Dans les avions qui naviguent vers le Sud, les pleurs n’ont pas cessé. Dans les têtes défilent des images, des souvenirs heureux, des rires et des regrets aussi. Et voilà ce temps, passé trop vite au cours de ces dernières années, qui s’écoule si lentement. Voici enfin la mer. Plus qu’une heure sauf si le mauvais temps se met de la partie. Des éclairs, la grêle, un mur noir qui se dresse dans la baie d’Alger, tout cela aggrave la sensation de fin du monde que l’on sent flotter dans les cabines. Mais, c’est fini. Les atterrissages ont eu lieu. Il faut maintenant courir, convaincre les autres passagers de céder leur place au contrôle de police. « Djanaza » (funérailles) est le sésame qui fait s’écarter les plus réticents et s’incliner les plus compatissants.
La voiture file le long de l’autoroute du front de mer. Alger est plus que maussade. Elle pleure des hectolitres d’eau glaciale. Le chauffeur a la délicatesse de se taire. Sa mission est d’arriver à bon port avant midi, heure de la levée du corps. Cette dernière a lieu dans les pleurs et la dignité. « Allah est grand », « Nous à sommes à Dieu et à Lui nous revenons » crient les gorges serrées. Le cercueil, enveloppé du drapeau vert, blanc et rouge, est porté par les proches. Fils, gendres et neveux. Quelques mètres plus loin, des pompiers prennent le relais. Le convoi funéraire s’éloigne dans un bruit de sirène. Les femmes, interdites de cimetière (!), restent à la maison. Seules… Instants terribles qui signifie pour elle la fin. La parenthèse qui s’est vraiment refermée.
Dans la cour de la mosquée de Benomar, amis et anonymes viennent d’accompli la prière du mort. Le convoi fait route maintenant vers le proche cimetière. Une colline entourée d’oliviers. De l’herbe, des fleurs. Les allées sont boueuses. Les pompiers avancent au pas lent, celui qui sied à une telle occasion. Le corps dans son linceul est déposé dans la même dernière demeure que celle de son épouse, rappelée à Dieu vingt-quatre ans plus tôt. Instants de générosité et de dévouement où trois hommes se déchaussent et entrent dans la tombe pour aider à placer le corps. La pluie commence à tomber de plus en plus fort. C’est maintenant l’heure de la Fatiha et, bientôt, de l’adieu final.

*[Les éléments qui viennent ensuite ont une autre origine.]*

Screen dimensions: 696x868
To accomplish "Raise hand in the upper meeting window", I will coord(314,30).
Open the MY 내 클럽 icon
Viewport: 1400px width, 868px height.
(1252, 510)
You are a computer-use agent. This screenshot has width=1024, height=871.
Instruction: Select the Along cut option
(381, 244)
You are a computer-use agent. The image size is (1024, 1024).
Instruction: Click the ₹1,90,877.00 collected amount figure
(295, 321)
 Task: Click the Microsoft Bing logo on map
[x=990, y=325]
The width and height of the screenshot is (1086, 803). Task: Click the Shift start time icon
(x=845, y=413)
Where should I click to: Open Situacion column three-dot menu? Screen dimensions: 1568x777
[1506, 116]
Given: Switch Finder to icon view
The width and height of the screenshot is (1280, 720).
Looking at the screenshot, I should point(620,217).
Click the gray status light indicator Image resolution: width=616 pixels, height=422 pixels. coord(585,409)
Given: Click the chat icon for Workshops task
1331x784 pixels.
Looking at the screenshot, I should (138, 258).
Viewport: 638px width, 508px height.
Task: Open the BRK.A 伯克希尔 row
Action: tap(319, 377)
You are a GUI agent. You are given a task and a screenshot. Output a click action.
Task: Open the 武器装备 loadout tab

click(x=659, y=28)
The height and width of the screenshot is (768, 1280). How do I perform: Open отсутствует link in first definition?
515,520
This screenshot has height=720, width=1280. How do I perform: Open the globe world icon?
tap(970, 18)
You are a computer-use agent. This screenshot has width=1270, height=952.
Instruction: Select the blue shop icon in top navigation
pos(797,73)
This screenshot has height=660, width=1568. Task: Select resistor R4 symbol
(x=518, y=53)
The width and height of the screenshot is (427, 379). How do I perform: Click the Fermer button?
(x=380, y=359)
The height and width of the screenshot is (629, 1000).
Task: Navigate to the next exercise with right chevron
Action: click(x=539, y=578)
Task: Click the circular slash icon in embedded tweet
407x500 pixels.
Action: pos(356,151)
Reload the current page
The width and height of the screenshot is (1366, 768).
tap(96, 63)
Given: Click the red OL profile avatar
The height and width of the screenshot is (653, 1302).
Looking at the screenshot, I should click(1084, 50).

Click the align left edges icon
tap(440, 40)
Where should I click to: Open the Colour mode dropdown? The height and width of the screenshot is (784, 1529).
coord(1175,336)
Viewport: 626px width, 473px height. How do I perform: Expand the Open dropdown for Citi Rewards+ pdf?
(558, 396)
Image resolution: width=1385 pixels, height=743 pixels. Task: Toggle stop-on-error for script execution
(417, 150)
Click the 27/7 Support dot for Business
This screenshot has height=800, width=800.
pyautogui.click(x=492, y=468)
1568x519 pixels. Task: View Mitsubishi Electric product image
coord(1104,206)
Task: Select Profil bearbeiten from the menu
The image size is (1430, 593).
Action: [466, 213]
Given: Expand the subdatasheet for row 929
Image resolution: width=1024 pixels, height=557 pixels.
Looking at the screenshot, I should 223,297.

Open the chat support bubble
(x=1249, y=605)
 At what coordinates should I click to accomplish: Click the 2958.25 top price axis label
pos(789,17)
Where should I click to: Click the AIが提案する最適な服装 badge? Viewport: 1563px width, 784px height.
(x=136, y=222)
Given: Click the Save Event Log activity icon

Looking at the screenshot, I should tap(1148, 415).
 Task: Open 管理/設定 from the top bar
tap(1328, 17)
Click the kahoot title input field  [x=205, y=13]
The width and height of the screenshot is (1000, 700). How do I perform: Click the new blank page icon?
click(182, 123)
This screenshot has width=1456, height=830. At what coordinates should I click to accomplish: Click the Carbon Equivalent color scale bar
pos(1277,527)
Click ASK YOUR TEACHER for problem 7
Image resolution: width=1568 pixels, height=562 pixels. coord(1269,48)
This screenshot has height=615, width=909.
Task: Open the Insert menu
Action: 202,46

Des mains se tendent, des condoléances sont prononcées. La terre est tassée. C’est terminé. Dans le ciel, une « âme rassérénée » revient à [son] « Seigneur, agréante, agréé » (*).
Ce texte est dédié à la mémoire de Smaïl Kerdjoudj, rappelé à Dieu le 5 février 2013 et enterré à Alger, cimetière de Benomar, le 6 février 2013.
Akram Belkaïd
(*) Sourate de L’Aube.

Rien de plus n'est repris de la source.